Western Smooth Earthsnake

Virginia valeriae elegans

western_smooth_earthsnake.jpg

Image of a western smooth earthsnake
The western smooth earthsnake is a nondescript little snake that lives in woodlands. It usually hides under rocks, logs, or leaf litter.
Jim Rathert
Other Common Name
Western Smooth Earth Snake
Family

Colubridae (nonvenomous snakes) in the order Squamata (lizards and snakes)

Description

The western smooth earthsnake is a small, slightly stout, plain-colored snake with a conical head. The color is gray to light brown or reddish brown. It has no distinct markings. The belly is plain white or cream-colored.

Similar species: The rough earthsnake (Haldea striatula) is closely related and extremely similar in appearance. Western smooth earthsnakes have relatively smooth scales along the back, 6 labial scales along the upper lip, and 2 scales between the nostrils. Rough earthsnakes have keeled scales along the back (which make them feel rough), 5 labial scales along the upper lip, and a single scale between the nostrils.

Size

Length: 7 to 10 inches.

Habitat and conservation

This nondescript little woodland snake lives under rocks on rocky, wooded hillsides and in moist woods It is most often encountered under rocks, in leaf litter, or under other objects. It is most active at night, especially during warm, humid conditions, as it searches for food.

Foods

Foods include earthworms and, occasionally, slugs and some soft-bodied insects.

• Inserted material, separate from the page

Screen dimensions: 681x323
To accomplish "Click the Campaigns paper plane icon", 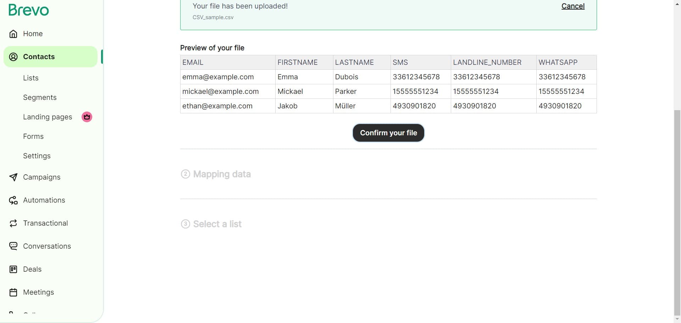I will point(13,177).
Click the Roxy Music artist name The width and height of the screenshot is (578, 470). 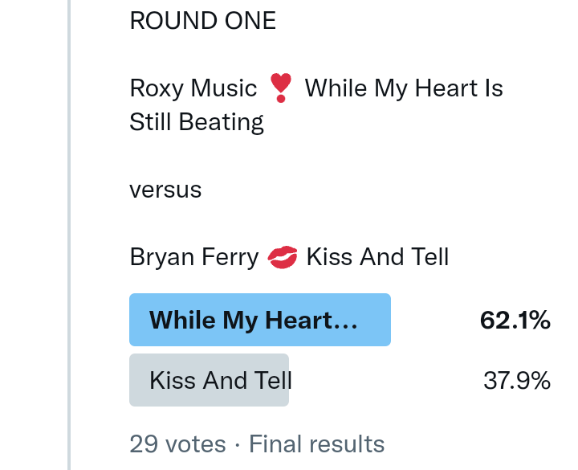coord(193,88)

Western Smooth Earthsnake dist map
Distribution in Missouri

Statewide except for the northwestern corner. It occurs mainly in the southern half of the state, with scattered populations in the north-central part of the state.

Life cycle

This species is normally active from April through October. Mating occurs during May and June and possibly in the autumn. Young are born in August through September, and there are from 2 to 14 in a litter. The newborns are about 3–4½ inches long.

Human connections

Although many people think of an animal’s value only in terms of its economic imprint on human affairs, the science of ecology has shown us that each component of the natural community plays a unique and important role. Valuing nature means valuing even the smallest plants and animals.

Ecosystem connections

These small predators control populations of the animals they consume. As with many other rather small predatory species, earthsnakes can be preyed upon themselves by larger animals, including mammals and predatory birds. Newborns are especially vulnerable.